One such example is Sea to Summit’s entry into the category with a full collection (MSRPs $100-$220) of lightweight-, comfort- and insulated-oriented sleeping mats. The key component throughout the entire lineup is hundreds of individual circular air cells (instead of air tubes) that independently absorb pressure, allowing for a supportive mat that doesn’t bounce and roll users at every movement. Think of those mattress commercials where the wine glass stays perfectly still as the kid jumps on the other side of the bed — well, we haven’t tested these mats to that extent yet, but you get the point. A few other features to check out: a neat, single inflate/deflate valve that deflates super fast without having to roll and reroll; and in the Comfort Plus models, there are actually two separate layers of air — for if one gets punctured on the bottom, the top layer of air remains to make it through the night.
While air mats continue to take market share, the allure of self-inflating foam remains. Therm-a-Rest evolves the latter with its EvoLite Mattress (MSRP $120), which provides a lightweight (1 pound, 1 ounce; 2.1 R-value) foam option (just a few breaths to top it off) with the added comfort and loft (2 inches) of strategically placed air channels.
Beefed up blankets
Sleeping bags are great, but never underestimate the practicality of a good blanket at camp.
Whether it’s a light cover for a hot summer’s night in the tent or a ground cloth for a picnic in the park, brands are offering new blankets, beefed up for the outdoors.

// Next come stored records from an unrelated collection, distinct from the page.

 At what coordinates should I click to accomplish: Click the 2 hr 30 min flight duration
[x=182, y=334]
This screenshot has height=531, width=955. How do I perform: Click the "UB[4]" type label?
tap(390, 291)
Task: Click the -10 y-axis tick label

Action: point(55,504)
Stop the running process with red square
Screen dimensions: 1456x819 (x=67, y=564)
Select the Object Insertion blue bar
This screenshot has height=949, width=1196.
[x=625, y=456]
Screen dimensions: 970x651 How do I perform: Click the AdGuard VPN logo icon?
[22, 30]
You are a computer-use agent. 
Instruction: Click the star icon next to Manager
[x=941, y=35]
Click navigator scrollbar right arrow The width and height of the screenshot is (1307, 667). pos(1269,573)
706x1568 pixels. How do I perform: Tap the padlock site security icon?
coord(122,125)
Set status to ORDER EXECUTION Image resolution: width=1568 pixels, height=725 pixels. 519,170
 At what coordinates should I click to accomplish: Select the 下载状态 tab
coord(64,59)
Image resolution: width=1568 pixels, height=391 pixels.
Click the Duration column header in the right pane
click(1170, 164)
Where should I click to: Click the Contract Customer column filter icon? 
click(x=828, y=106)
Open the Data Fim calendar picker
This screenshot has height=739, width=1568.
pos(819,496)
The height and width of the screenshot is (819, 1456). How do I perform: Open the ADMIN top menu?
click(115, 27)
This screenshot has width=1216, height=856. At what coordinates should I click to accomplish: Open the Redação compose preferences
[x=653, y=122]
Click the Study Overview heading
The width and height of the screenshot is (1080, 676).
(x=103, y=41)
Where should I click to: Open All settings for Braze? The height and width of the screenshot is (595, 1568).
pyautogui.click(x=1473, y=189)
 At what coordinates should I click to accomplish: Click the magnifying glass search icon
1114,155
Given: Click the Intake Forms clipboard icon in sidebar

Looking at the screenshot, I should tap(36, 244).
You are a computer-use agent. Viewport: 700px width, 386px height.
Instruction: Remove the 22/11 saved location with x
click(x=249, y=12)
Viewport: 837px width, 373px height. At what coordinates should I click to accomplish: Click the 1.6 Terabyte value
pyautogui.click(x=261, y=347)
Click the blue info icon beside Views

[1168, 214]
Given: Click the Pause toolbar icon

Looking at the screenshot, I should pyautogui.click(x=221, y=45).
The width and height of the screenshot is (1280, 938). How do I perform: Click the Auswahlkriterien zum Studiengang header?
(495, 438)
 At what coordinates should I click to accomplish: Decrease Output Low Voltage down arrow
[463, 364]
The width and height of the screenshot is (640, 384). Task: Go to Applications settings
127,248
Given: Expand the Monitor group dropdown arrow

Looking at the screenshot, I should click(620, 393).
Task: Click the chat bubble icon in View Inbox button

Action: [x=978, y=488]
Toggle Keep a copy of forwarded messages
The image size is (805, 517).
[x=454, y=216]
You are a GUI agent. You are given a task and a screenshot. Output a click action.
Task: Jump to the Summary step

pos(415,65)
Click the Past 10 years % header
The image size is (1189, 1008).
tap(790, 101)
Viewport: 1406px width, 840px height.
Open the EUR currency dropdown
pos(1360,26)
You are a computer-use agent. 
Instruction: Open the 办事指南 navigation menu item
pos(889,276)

Nemo Equipment’s Victory Blanket (MSRPs $50/$80) comes in two sizes and features a soft flannel top with a waterproof bottom, impervious to mud and sand. There’s also a hidden pocket to stow a phone and keys while at the beach. In a similar vein, PahaQue introduces its TentRug, also in two sizes, with a durable waterproof material on the underside and a plush, low-pile nylon carpeting on top.
For nighttime coverage around the campfire or perhaps during a chilly evening at the ballpark, there are blankets with added benefits. Check out Ticla’s Henry David Throw which has hand warmer pockets, and Nemo’s Puffin Blanket (MSRP $100), sporting a curved perimeter to deflect drafts and a foot hideaway to tuck in feet.
For the technical camping crowd, consider the Big Agnes Kings Canyon UL Quilt (MSRP $200), a lightweight, PrimaLoft-insulated sleeping-bag alternative made to fit a variety of pad sizes with a pocket in the footbox to keep it and pad in place.